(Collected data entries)
══════════════════════════════
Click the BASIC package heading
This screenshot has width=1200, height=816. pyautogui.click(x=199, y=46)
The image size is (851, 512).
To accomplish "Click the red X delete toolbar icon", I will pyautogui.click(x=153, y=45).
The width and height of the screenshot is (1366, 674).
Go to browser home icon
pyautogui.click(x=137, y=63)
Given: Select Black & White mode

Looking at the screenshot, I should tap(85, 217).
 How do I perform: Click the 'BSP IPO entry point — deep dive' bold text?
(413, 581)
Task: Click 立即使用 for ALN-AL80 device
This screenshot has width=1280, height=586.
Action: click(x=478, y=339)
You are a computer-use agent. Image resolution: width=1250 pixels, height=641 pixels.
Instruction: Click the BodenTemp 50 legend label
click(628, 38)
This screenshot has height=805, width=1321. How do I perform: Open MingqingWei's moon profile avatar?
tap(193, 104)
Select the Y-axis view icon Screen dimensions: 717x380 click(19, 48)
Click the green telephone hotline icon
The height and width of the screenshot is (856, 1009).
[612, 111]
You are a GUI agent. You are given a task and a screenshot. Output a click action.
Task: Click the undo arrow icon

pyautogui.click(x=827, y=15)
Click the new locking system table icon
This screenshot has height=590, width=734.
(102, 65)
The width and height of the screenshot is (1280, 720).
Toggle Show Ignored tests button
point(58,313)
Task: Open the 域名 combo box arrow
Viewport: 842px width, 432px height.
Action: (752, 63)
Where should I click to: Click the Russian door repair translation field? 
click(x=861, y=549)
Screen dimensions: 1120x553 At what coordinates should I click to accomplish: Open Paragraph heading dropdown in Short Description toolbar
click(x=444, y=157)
══════════════════════════════
*Activity*.
Print all the data exactly.

*Written reply*.
Click the BASIC package heading
This screenshot has width=1200, height=816. pyautogui.click(x=199, y=46)
The image size is (851, 512).
To accomplish "Click the red X delete toolbar icon", I will pyautogui.click(x=153, y=45).
The width and height of the screenshot is (1366, 674).
Go to browser home icon
pyautogui.click(x=137, y=63)
Given: Select Black & White mode

Looking at the screenshot, I should tap(85, 217).
 How do I perform: Click the 'BSP IPO entry point — deep dive' bold text?
(413, 581)
Task: Click 立即使用 for ALN-AL80 device
This screenshot has width=1280, height=586.
Action: click(x=478, y=339)
You are a computer-use agent. Image resolution: width=1250 pixels, height=641 pixels.
Instruction: Click the BodenTemp 50 legend label
click(628, 38)
This screenshot has height=805, width=1321. How do I perform: Open MingqingWei's moon profile avatar?
tap(193, 104)
Select the Y-axis view icon Screen dimensions: 717x380 click(19, 48)
Click the green telephone hotline icon
The height and width of the screenshot is (856, 1009).
[612, 111]
You are a GUI agent. You are given a task and a screenshot. Output a click action.
Task: Click the undo arrow icon

pyautogui.click(x=827, y=15)
Click the new locking system table icon
This screenshot has height=590, width=734.
(102, 65)
The width and height of the screenshot is (1280, 720).
Toggle Show Ignored tests button
point(58,313)
Task: Open the 域名 combo box arrow
Viewport: 842px width, 432px height.
Action: (752, 63)
Where should I click to: Click the Russian door repair translation field? 
click(x=861, y=549)
Screen dimensions: 1120x553 At what coordinates should I click to accomplish: Open Paragraph heading dropdown in Short Description toolbar
click(x=444, y=157)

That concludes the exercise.